Zip nucleic acid: a new reliable method to increase the melting temperature of real-time PCR probes
Springer Science and Business Media LLC -- Journal of Diabetes & Metabolic Disorders
DOI 10.1186/2251-6581-13-26
  1. ZNA
  2. Zip nucleic acid
  3. Melting temperature
  4. MGB
  5. Minor groove binder
  6. Probe
  7. SNP genotyping
  8. Real-time PCR

TaqMan genotyping with real-time PCR is a reliable method for single nucleotide polymorphism detection, which is done by probes. These oligonucleotides should be short enough to avoid mismatch hybridization, as well as having 5–10°C higher melting temperature than the primers of real-time PCR reaction. One approach for these qualities is to conjugate the probe with minor groove binder (MGB). Having no access to MGB probes, we searched for an alternative.
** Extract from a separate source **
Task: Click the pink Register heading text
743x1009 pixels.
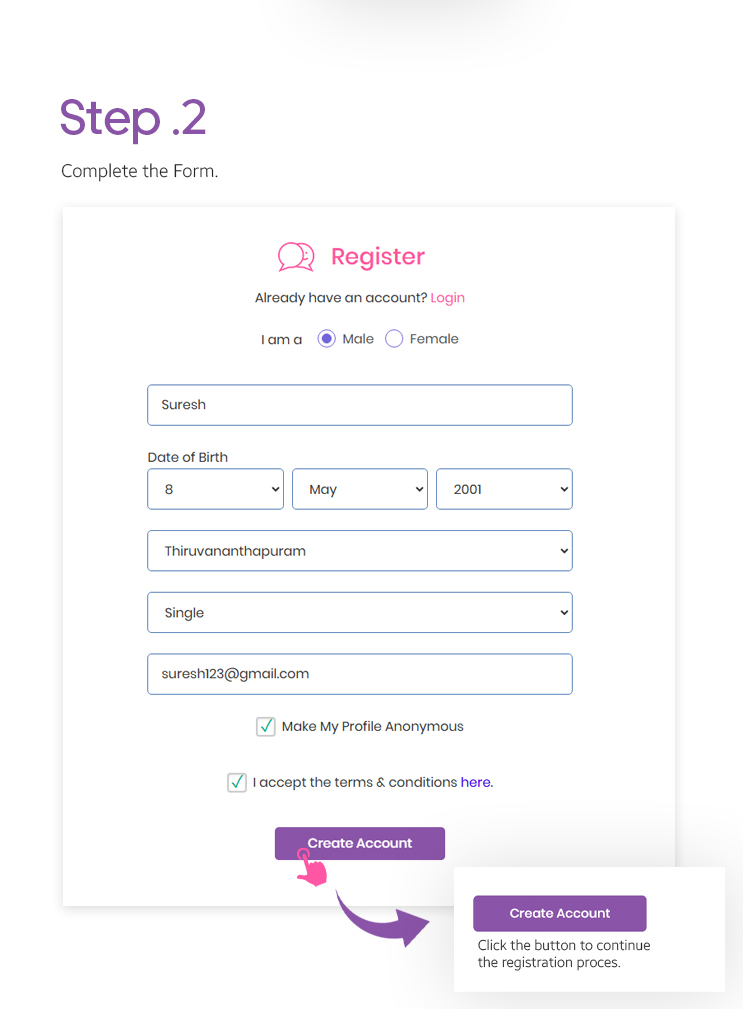Action: (378, 257)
In the current study, we used Zip Nucleic Acids (ZNA) as probes to increase its stability and melting temperature. Our aim was to genotype the -265 T/C changes of Apolipoprotein A-2 gene. We set up the real-time PCR reaction with ZNA probes, and by repeating the reactions, we confirmed the reliability of this new approach. It is now recommended to use ZNA probes, as an alternative to MGB probes, to increase the probe Tm value and its binding to target DNA.